L’accord de paix signé en 2001, fruit d’une médiation néo-zélandaise, prévoyait l’octroi d’une large autonomie à l’archipel et la tenue d’un référendum d’autodétermination avant 2020. Ce scrutin historique, organisé du 23 novembre au 7 décembre 2019 sous supervision internationale, a vu 97,7 % des électeurs se prononcer en faveur de l’indépendance avec une participation dépassant 87 %. Toutefois, ce résultat n’était pas juridiquement contraignant et devait être ratifié par le Parlement de Papouasie-Nouvelle-Guinée, une validation qui se fait toujours attendre. Le gouvernement central, inquiet d’un possible effet domino dans d’autres provinces comme la Nouvelle-Bretagne, la Nouvelle-Irlande ou la région d’Enga où des tensions autonomistes existent également, multiplie les manœuvres dilatoires depuis lors.
Les richesses minières de Panguna au cœur des enjeux géopolitiques du Pacifique
La mine de Panguna, fermée depuis 1989 à la suite de sabotages perpétrés par les rebelles, demeure au centre des préoccupations économiques du futur État. Selon les estimations disponibles, ce gisement contiendrait encore plus de cinq millions de tonnes de cuivre et dix-neuf millions d’onces d’or, représentant plusieurs milliards de dollars aux cours actuels des marchés mondiaux. Le président Toroama a évoqué des possibilités de réouverture du site, une licence d’exploration ayant été accordée à la société Bougainville Copper en janvier dernier. Cette perspective attise les convoitises dans une région du Pacifique où la Chine et les États-Unis se livrent une compétition d’influence acharnée. À l’image du président ukrainien cherchant des soutiens occidentaux, le dirigeant bougainvillais tente de nouer des partenariats stratégiques en faisant valoir les atouts miniers de son territoire.
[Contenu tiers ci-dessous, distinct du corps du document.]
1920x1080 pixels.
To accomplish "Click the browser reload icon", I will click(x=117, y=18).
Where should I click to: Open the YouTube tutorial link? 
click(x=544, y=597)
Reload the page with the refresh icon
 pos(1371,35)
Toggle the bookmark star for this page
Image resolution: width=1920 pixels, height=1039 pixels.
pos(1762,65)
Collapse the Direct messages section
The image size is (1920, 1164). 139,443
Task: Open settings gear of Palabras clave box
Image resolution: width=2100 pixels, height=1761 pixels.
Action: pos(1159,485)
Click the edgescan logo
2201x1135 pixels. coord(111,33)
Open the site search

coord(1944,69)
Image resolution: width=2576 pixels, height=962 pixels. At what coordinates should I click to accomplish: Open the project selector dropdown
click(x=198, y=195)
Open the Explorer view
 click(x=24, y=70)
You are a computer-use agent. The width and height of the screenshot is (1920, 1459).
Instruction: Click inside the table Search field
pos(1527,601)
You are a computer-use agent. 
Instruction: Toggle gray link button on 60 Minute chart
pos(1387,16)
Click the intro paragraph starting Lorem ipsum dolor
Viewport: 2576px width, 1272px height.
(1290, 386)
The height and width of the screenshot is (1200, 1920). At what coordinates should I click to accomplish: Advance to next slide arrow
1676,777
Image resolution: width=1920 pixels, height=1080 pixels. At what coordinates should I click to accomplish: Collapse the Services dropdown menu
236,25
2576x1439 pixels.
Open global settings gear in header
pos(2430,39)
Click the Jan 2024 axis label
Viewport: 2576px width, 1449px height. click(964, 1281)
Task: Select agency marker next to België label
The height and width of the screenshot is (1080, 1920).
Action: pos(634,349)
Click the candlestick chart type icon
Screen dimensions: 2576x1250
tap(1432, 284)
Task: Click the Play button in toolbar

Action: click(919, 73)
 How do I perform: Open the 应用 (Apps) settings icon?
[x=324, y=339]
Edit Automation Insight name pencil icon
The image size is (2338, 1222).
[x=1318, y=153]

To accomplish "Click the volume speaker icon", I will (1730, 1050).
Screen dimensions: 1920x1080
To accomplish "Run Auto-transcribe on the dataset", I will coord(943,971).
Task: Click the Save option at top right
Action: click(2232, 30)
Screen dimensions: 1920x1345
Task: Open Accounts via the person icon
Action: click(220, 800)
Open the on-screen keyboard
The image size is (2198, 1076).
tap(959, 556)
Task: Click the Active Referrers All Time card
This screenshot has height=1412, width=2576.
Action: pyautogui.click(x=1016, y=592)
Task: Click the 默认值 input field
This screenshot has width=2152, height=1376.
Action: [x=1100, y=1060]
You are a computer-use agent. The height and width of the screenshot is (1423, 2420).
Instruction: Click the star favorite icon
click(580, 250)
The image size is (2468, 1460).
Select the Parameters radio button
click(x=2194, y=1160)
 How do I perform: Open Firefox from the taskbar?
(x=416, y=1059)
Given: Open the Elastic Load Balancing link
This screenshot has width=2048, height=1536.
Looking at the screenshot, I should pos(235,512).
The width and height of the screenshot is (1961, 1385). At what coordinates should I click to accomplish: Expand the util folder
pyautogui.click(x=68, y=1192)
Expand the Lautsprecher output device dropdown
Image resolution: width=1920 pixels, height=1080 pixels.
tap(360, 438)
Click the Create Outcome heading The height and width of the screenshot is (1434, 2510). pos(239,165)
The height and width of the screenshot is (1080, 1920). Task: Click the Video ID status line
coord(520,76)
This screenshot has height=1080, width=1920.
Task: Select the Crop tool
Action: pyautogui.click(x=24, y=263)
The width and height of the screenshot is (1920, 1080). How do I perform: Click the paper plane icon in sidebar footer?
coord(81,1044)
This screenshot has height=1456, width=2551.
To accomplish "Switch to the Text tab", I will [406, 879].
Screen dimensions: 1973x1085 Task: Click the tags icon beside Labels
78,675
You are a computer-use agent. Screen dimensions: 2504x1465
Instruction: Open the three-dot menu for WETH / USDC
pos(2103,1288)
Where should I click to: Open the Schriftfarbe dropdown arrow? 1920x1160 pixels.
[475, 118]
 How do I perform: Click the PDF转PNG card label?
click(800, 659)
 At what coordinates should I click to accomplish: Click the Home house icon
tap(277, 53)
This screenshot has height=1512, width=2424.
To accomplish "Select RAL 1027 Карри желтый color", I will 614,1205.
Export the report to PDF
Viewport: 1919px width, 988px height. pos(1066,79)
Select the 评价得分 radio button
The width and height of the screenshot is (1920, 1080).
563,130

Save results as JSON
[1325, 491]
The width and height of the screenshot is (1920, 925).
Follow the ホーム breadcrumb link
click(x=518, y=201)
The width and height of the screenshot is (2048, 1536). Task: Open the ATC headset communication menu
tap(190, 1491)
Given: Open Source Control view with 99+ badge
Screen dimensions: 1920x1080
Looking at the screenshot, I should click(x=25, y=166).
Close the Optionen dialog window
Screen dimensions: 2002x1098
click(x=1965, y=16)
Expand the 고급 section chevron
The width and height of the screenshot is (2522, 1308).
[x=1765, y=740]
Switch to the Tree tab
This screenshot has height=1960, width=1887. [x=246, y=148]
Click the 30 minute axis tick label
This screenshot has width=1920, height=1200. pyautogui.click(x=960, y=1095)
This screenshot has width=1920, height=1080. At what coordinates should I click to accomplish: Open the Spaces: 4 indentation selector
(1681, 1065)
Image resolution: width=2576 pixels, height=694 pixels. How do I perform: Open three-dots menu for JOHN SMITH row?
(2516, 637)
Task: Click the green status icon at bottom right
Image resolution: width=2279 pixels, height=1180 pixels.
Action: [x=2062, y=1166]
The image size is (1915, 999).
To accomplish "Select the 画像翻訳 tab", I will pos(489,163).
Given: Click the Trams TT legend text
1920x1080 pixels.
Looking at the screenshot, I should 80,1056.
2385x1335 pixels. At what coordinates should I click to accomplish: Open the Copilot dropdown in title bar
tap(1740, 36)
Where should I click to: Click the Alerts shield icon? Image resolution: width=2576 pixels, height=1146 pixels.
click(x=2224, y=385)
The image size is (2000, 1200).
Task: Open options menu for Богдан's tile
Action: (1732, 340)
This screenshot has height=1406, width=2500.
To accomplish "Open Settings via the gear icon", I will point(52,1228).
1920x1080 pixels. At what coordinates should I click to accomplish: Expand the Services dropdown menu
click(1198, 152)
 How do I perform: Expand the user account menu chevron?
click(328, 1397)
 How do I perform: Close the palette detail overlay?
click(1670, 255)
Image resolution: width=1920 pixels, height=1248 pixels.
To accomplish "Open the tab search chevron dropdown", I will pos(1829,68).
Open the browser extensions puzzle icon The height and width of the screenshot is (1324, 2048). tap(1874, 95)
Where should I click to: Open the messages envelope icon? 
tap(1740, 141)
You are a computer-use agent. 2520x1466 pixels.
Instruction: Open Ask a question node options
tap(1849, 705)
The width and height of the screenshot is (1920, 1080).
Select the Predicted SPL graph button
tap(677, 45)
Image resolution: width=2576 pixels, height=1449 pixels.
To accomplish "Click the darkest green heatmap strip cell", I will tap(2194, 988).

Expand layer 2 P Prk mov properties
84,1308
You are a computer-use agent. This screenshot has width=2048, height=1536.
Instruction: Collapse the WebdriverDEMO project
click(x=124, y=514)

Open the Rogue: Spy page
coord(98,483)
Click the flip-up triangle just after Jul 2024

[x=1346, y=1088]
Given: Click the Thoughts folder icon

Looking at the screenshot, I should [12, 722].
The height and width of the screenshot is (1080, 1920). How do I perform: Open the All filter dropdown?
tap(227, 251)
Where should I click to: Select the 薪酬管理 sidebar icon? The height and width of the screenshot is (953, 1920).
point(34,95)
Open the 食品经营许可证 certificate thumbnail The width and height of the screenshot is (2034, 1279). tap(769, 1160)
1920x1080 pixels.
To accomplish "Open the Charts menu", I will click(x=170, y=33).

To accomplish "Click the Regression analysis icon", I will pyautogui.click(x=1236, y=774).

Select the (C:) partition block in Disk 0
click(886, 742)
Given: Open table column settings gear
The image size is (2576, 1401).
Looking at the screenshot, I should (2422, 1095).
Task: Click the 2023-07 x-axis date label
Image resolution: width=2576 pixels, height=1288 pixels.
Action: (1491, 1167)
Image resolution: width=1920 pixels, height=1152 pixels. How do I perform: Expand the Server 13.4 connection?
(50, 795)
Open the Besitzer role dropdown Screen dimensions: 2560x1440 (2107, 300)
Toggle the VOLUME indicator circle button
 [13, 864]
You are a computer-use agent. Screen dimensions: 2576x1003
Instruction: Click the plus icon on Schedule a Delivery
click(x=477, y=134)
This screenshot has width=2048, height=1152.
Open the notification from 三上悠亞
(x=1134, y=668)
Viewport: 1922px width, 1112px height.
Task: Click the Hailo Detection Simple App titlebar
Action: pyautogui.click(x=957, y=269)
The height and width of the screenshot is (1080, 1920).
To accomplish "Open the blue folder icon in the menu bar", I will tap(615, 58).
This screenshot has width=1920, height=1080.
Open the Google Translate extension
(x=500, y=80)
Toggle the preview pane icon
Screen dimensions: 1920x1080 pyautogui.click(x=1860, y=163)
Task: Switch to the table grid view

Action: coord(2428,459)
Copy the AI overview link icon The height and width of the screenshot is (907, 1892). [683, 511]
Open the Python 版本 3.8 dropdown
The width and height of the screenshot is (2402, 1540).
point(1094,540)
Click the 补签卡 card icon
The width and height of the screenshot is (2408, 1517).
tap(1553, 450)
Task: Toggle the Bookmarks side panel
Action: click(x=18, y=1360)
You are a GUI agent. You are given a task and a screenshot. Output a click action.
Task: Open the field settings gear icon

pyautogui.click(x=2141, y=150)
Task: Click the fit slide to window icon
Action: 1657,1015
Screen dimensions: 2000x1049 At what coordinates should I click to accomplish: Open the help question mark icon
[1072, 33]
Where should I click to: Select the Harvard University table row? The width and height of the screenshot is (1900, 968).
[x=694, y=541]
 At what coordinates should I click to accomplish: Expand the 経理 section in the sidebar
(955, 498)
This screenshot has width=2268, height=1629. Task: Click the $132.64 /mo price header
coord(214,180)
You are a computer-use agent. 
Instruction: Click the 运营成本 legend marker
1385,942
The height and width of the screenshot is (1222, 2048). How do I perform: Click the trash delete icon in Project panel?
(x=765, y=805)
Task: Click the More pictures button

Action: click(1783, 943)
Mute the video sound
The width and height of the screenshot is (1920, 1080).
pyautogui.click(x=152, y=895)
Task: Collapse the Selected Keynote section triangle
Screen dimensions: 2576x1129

Les organisations régionales semblent favorables à cette émancipation, le Forum des îles du Pacifique et le Groupe Fer de lance mélanésien apportant leur soutien aux aspirations indépendantistes. La Nouvelle-Zélande, fidèle à son rôle historique de médiateur, accompagne les négociations entre Buka et Port Moresby. Si le calendrier annoncé se concrétise, Bougainville rejoindrait la communauté des nations en tant que 194e État reconnu par l’ONU, offrant un précédent qui pourrait inspirer d’autres mouvements d’autodétermination dans le Pacifique et au-delà. Le compte à rebours est désormais enclenché pour cet archipel luxuriant bordé par des volcans majestueux, où le rêve de souveraineté porté par des générations de militants touche peut-être enfin à son aboutissement.